[Stored items]
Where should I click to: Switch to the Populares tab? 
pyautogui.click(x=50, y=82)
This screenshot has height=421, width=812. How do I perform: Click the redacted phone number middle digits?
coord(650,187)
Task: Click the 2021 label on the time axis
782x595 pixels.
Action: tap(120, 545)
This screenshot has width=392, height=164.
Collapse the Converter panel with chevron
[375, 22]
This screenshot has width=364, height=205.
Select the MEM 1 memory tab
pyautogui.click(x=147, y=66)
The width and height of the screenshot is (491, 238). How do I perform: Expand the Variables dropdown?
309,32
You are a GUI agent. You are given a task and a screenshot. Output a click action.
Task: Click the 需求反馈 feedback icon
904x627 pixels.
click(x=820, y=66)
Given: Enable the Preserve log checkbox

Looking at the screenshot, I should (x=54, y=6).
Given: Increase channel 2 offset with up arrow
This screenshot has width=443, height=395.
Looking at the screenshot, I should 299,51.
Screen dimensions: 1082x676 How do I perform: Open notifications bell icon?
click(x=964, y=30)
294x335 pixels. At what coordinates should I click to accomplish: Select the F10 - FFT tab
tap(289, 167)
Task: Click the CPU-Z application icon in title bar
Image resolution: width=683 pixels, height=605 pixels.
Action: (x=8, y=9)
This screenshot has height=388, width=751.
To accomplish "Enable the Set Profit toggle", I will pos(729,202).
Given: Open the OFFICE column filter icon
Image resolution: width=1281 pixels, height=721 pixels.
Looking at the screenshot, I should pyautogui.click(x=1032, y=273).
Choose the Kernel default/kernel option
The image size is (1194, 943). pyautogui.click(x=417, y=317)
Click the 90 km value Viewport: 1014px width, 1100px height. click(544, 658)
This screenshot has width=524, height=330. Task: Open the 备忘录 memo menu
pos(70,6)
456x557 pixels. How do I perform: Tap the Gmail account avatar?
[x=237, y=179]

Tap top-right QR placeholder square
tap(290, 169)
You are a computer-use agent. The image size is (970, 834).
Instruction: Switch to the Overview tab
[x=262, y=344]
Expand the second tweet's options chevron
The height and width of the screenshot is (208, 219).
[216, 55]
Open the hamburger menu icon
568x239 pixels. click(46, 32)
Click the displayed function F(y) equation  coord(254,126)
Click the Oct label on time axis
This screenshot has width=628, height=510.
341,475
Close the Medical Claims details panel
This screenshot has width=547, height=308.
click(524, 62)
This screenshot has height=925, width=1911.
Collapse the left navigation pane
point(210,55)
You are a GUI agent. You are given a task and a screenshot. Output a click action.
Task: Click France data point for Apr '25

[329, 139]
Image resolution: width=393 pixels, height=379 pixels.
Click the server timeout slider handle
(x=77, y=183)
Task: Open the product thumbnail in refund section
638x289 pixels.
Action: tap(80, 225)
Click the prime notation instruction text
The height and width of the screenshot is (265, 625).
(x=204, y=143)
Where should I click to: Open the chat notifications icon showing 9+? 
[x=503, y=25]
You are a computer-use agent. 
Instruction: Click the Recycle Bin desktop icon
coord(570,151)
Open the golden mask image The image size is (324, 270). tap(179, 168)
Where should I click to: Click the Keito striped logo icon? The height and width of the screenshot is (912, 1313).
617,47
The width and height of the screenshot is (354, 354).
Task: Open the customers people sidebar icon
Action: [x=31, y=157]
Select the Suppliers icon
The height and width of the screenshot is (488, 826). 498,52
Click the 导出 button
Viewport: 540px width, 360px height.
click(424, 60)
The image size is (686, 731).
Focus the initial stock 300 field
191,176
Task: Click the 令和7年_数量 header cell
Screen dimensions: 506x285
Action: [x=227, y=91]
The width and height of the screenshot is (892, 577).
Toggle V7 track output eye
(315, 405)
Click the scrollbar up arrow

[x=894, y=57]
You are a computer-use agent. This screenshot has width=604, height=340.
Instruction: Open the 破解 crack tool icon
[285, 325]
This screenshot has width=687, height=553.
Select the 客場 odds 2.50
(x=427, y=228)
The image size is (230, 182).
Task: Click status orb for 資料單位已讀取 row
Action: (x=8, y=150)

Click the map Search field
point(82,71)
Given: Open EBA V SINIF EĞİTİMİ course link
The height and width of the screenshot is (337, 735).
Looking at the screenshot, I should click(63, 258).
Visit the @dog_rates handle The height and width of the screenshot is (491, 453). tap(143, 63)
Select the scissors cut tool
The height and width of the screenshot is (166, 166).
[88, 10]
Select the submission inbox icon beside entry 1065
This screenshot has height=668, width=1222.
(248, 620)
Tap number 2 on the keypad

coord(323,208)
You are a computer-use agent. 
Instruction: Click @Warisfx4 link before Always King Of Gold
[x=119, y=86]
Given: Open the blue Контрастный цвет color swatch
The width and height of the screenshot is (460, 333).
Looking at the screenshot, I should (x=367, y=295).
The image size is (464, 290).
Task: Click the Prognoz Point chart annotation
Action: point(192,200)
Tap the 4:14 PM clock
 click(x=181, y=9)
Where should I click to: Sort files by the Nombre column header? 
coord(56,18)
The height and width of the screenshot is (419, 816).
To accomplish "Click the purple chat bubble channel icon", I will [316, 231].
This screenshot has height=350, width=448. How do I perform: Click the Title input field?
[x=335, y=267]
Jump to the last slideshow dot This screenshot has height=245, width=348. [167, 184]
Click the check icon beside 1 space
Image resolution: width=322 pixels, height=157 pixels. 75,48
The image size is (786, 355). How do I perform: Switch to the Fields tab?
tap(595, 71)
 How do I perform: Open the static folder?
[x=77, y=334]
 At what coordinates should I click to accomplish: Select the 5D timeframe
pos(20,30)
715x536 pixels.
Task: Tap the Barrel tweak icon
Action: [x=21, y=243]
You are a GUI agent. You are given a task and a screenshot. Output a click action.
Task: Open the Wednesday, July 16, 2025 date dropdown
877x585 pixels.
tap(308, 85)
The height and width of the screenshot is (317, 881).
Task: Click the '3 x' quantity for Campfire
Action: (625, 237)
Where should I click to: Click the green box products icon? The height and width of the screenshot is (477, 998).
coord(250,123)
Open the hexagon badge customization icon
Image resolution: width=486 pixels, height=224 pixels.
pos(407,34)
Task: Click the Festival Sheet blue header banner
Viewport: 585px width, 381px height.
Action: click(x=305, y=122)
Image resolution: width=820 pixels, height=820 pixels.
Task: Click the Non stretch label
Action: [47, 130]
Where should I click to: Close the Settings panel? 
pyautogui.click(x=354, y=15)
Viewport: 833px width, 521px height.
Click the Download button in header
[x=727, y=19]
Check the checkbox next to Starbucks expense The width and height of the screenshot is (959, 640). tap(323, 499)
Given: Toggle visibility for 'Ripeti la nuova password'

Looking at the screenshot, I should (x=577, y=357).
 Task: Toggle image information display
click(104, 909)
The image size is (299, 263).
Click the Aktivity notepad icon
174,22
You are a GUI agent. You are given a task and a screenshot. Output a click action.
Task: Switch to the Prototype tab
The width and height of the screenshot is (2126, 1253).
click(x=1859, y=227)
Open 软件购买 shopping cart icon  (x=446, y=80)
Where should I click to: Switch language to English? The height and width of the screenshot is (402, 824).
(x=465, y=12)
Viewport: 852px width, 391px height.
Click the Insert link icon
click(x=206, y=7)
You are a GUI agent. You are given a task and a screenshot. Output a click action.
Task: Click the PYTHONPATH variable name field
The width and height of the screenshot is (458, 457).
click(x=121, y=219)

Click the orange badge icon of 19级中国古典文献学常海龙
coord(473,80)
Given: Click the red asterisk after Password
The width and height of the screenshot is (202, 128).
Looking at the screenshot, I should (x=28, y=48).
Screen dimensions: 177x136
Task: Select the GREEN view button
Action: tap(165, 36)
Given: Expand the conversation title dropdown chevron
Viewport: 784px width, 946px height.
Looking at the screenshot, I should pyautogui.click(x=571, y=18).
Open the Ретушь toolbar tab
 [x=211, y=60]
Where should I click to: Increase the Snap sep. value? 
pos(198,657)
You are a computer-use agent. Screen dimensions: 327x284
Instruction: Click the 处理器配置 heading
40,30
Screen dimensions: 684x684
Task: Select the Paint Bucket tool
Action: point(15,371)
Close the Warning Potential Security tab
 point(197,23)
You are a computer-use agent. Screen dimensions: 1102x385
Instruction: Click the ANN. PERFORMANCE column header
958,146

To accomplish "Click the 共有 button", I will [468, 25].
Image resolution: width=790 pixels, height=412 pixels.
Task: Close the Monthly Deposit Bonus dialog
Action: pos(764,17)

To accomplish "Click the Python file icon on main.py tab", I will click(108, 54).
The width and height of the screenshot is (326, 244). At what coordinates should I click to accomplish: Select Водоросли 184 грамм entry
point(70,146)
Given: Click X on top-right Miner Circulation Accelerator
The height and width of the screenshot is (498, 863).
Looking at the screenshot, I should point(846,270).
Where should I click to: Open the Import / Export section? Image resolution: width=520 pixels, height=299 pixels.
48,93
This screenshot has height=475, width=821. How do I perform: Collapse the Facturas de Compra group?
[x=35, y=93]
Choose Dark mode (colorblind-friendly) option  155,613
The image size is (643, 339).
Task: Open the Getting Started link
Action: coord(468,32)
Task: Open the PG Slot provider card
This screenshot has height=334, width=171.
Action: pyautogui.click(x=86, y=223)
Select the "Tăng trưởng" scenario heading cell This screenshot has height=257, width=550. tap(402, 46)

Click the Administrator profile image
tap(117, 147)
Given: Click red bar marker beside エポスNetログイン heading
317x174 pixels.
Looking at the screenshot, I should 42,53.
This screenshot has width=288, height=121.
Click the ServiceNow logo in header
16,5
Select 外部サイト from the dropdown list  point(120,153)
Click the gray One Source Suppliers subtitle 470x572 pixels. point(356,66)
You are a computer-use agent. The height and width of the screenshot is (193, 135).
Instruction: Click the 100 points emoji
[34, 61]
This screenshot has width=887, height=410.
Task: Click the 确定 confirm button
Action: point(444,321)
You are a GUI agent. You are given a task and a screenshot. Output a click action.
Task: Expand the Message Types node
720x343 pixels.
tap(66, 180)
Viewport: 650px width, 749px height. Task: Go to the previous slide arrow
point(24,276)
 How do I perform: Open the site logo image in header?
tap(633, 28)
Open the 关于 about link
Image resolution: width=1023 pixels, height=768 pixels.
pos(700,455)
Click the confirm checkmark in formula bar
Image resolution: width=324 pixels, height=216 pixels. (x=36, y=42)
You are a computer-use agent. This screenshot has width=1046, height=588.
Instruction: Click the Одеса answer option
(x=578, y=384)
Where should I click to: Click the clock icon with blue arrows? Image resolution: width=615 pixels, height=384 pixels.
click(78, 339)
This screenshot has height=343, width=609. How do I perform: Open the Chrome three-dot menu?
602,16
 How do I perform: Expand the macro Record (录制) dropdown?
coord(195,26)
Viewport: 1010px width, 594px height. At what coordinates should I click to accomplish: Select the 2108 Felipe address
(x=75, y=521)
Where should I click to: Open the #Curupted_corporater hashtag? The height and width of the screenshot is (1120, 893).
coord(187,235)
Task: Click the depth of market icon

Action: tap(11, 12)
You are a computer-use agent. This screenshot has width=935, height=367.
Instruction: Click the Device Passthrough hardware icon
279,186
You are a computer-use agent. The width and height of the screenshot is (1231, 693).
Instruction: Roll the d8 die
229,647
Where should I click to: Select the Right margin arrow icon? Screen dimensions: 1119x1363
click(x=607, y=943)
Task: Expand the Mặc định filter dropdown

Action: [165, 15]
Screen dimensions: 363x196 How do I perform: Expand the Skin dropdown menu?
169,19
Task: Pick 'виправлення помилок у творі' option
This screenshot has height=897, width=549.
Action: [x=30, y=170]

• Work item: Please copy the lines above from the line with "This screenshot has height=334, width=171." up to and including the line with "Given: Click red", exactly as written and with nothing else.

• Output:
This screenshot has height=334, width=171.
Action: pyautogui.click(x=86, y=223)
Select the "Tăng trưởng" scenario heading cell This screenshot has height=257, width=550. tap(402, 46)

Click the Administrator profile image
tap(117, 147)
Given: Click red bar marker beside エポスNetログイン heading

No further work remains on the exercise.